Published online by Cambridge University Press: 26 May 2021
1. Artificial intelligence is becoming increasingly important in our daily professional and social lives. Although the use of AI systems has many benefits for a variety of sectors, different legal challenges remain. Some of these challenges are extensively discussed in this book. In this chapter, we will focus on the application of liability for damage caused by AI systems. The importance of liability and AI systems has already been mentioned in several recent documents issued by the European Union (EU). The White Paper on Artificial Intelligence, for instance, stresses that the main risks related to the use of AI concern the application of rules designed to protect fundamental rights as well as safety and liability-related issues. Scholars have also concluded that ‘[l]iability certainly represents one of the most relevant and recurring themes’ when it comes to AI systems.
2. This emphasis on liability is not surprising considering that AI systems will increasingly cause damage. Reference can be made to recent accidents involving autonomous vehicles. The autopilot of a Tesla car, for instance, was not able to distinguish a white tractor-trailer crossing the road from the bright sky above, leading to a fatal crash. A self-driving Uber car recently hit a pedestrian in Arizona. The woman later died in the hospital. A robot also attacked and injured a man at a tech fair in China. A surgical robot at a hospital in Philadelphia malfunctioned during a prostate surgery, thereby severely injuring the patient.
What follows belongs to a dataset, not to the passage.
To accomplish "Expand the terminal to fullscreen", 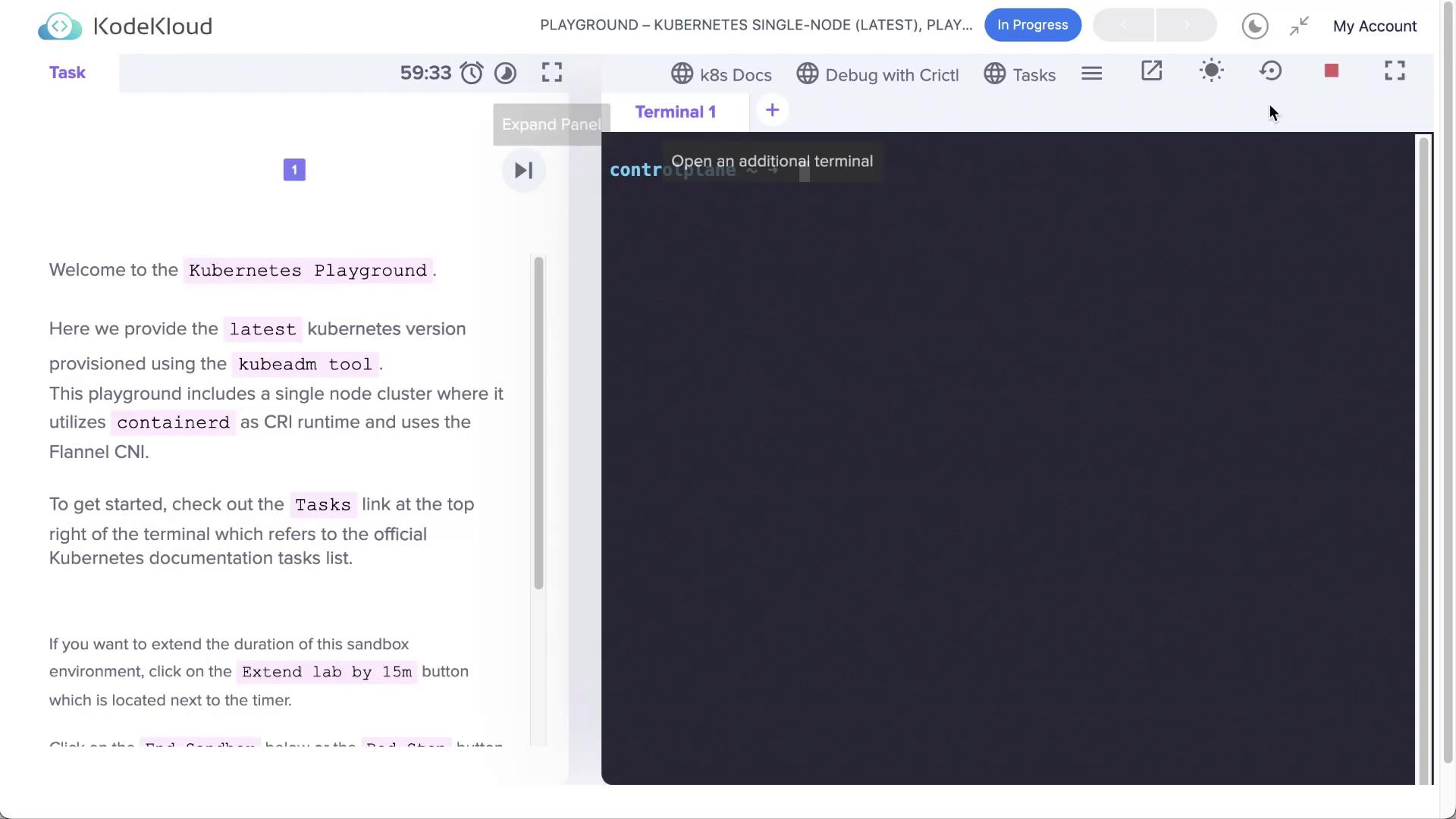I will pos(1394,71).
In February 2015, a South Korean woman was sleeping on the floor when her robot vacuum ‘ate’ her hair forcing her to call for emergency help.
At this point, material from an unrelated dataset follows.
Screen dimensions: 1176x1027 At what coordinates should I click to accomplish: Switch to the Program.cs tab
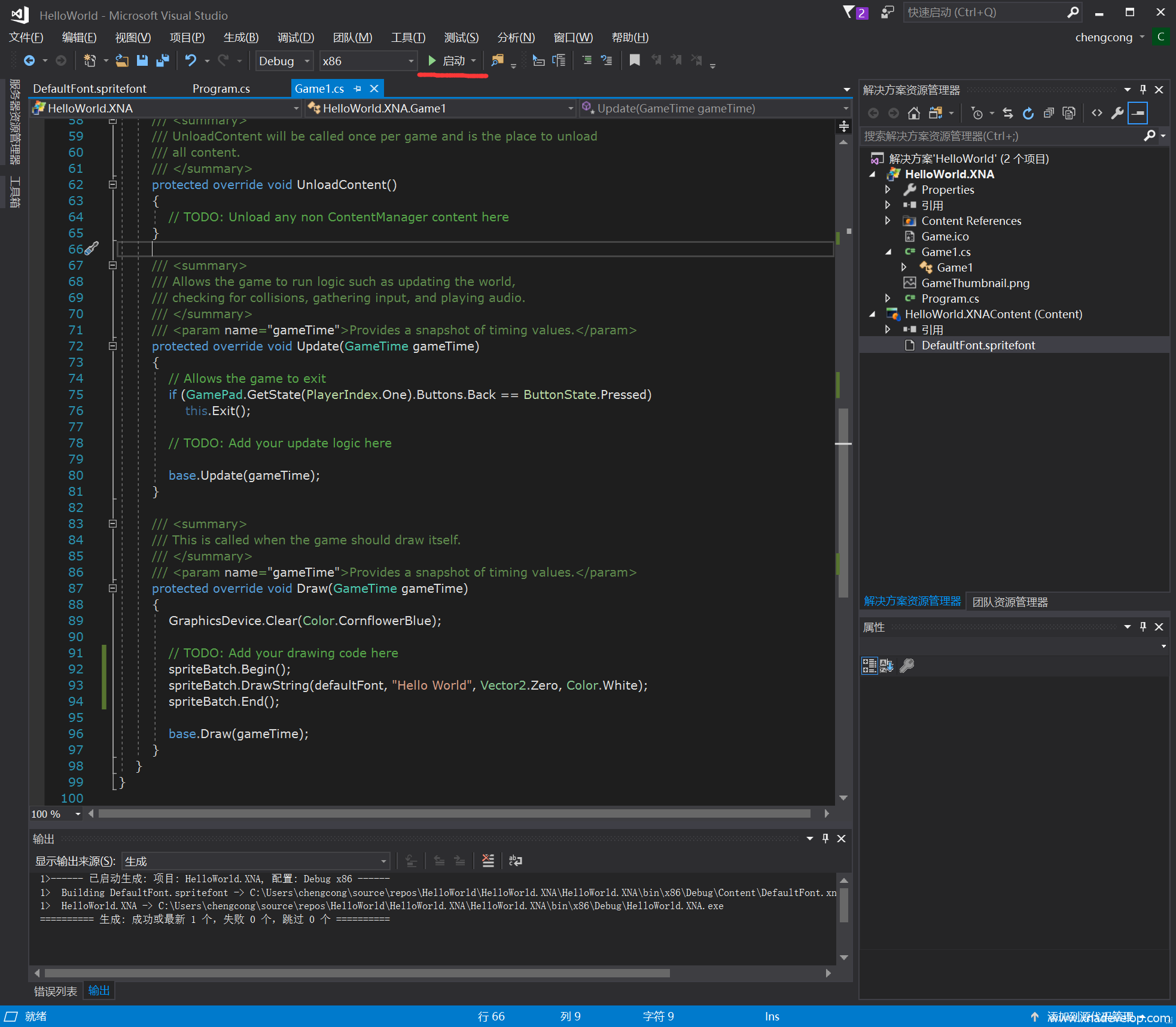point(221,89)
These examples show that accidents may happen despite optimising national and supranational safety rules for AI. This is when questions of liability become important. Nevertheless, the application of liability regimes for damage caused by AI systems can be challenging. The characteristics of AI systems such as opaqueness, autonomy, connectivity, data dependency or self-learning abilities make it difficult to trace back potentially problematic decisions made with the involvement of such systems.